Radni m.in. Zbigniew Kot, Tadeusz Winiarek, Jacek Danieluk, Ryszard Wrzaszcz i Ryszard Turyk krytykowali m.in. przedkładanie do uchwalania poważnie zmienionych przez zarząd wersji, przeznaczanie dużych dotacji na bialską bibliotekę miejską, zamiast na biblioteki w miasteczkach powiatu, a także przekazywanie subwencji drogowej na wiele celów nie związanych z drogami. J. Danieluk wskazał na to, że kiedy spadają wydatki na wiele dziedzin, to rosną na administrację.
Stanisław Zaniewicz, wicestarosta zarzucił mówcom populizm oraz bronił tegorocznego budżetu podkreślając, iż konieczne było w ostatniej chwili wprowadzenie autopoprawek, gdyż Ministerstwo Finansów zwiększyło o ponad 274 tysiące złotych subwencję ogólną. Zarząd Powiatu postanowił przekazać ją do rezerw celowych i wyrównawczej.
Bogusław Żądło, starosta bialski zaś twierdził, iż zarząd nie chce "nęcić, kręcić i ukrywać”, lecz w sposób gospodarski podchodzi do zadań na 2002 rok. Zaznaczył, że nie zamierza likwidować filii starostwa, w których zatrudnionych jest 28 osób.
Starosta podkreślił, iż obecny budżet nie jest najgorszy.
- Ten budżet przetrwania nie jest tak tragiczny jakby się wydawało.

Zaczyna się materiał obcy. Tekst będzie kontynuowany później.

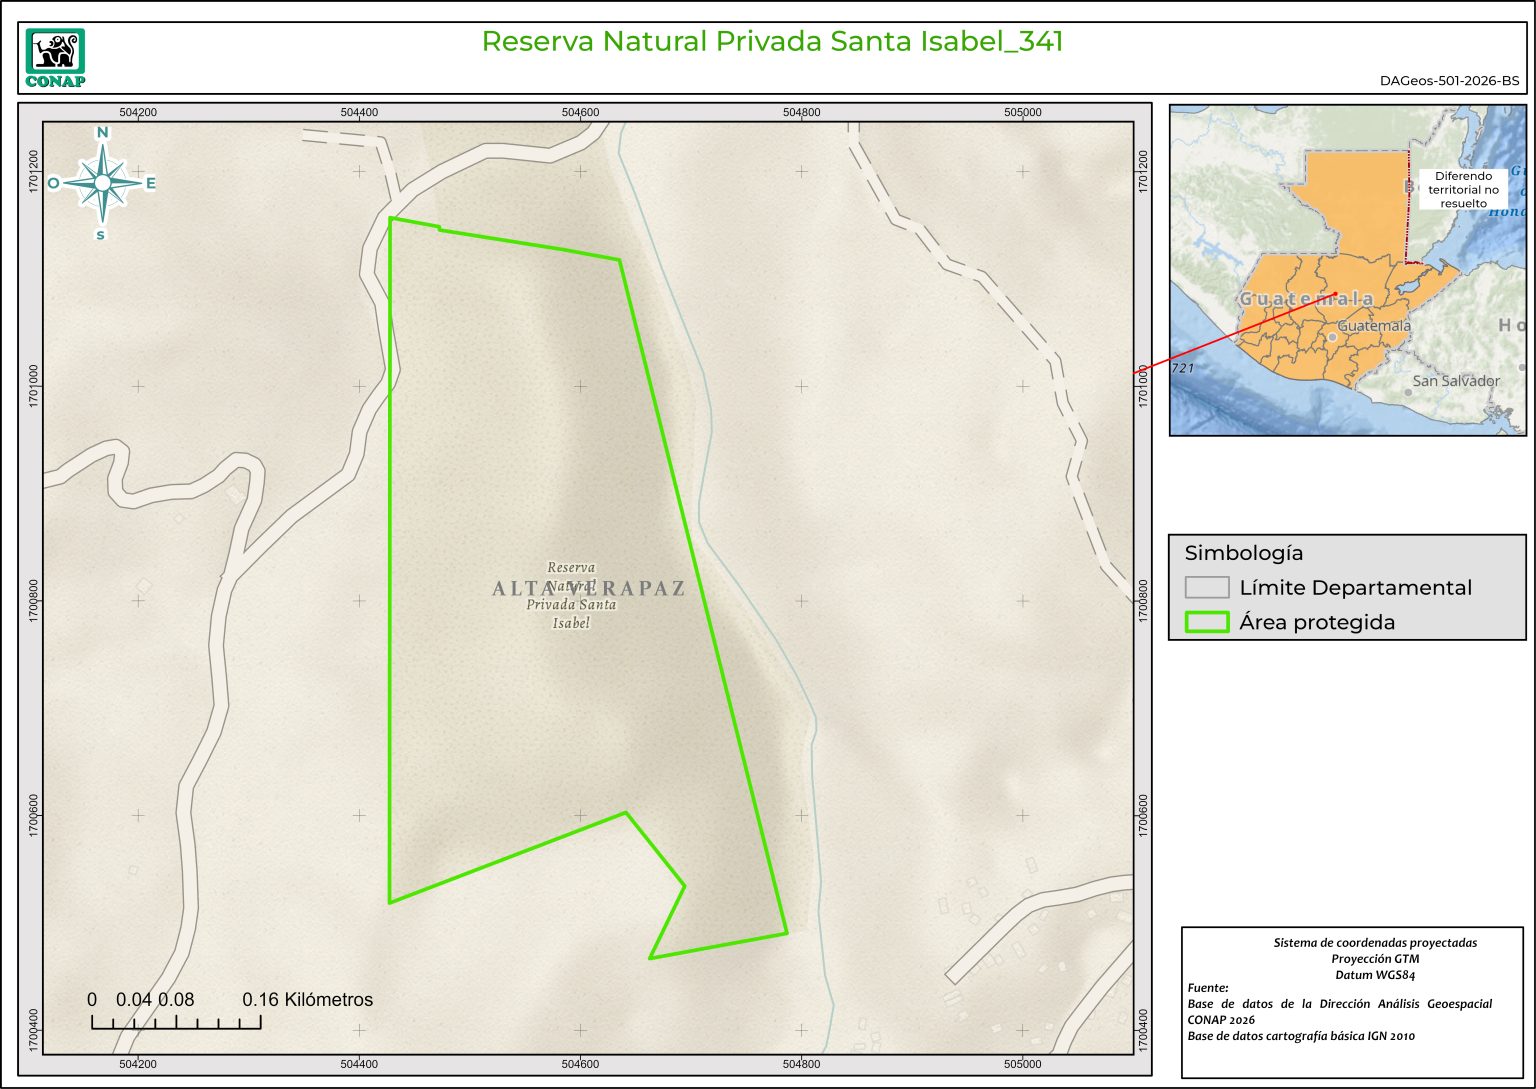Click the San Salvador label in inset map
Screen dimensions: 1536x1089
click(1455, 381)
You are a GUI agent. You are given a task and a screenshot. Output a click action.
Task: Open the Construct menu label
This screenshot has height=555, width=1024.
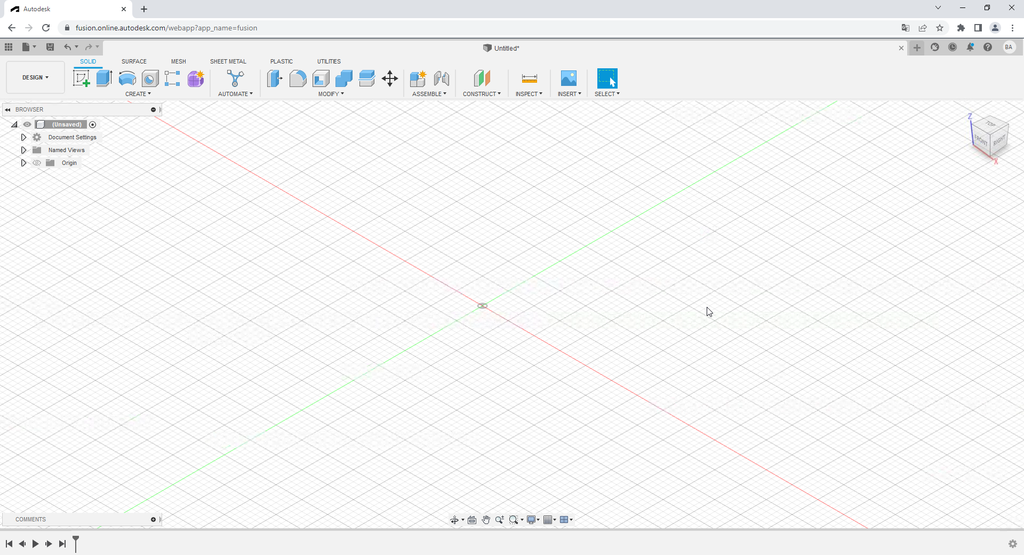point(481,94)
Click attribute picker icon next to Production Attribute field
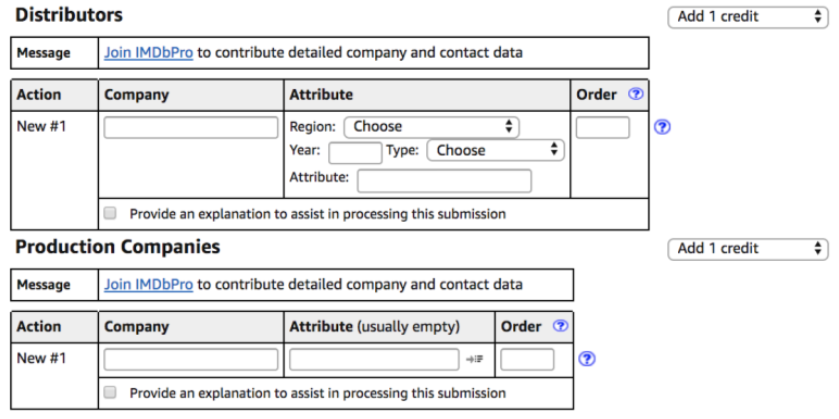839x419 pixels. [x=474, y=359]
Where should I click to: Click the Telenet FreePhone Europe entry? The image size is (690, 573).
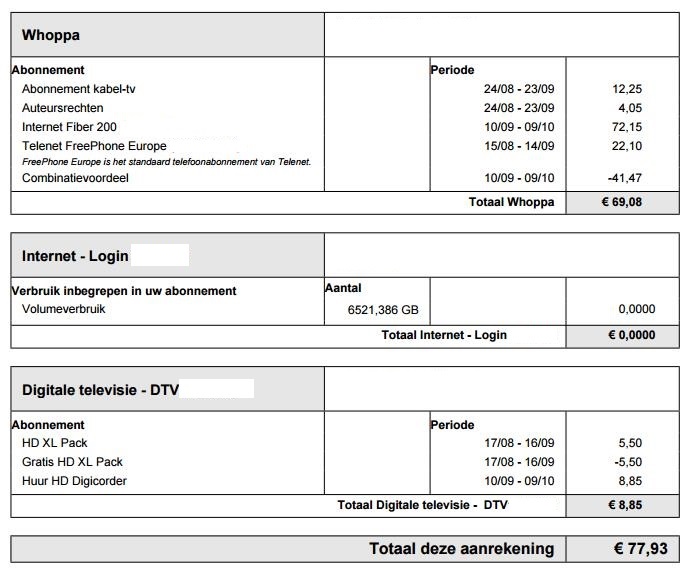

Chociaż nam uszczuplono subwencję szkolną o 2,5 mln zł, to nasze szkoły sobie poradzą. Utrzymamy nawet dwa zapalne punkty - poradnię w Wisznicach i specjalny ośrodek szkolno-wychowawczy w Zalutyniu, które uzyskały planowane kwoty na obecny rok - mówi nam Bogusław Żądło.
Dochody budżetu powiatu bialskiego mają wynieść 47 849 620 zł, a wydatki 47 349 620 zł. Nadwyżka budżetowa w wysokości 500 tys. zł ma być przeznaczona na spłatę długoterminowego kredytu zaciągniętego w 2001 r.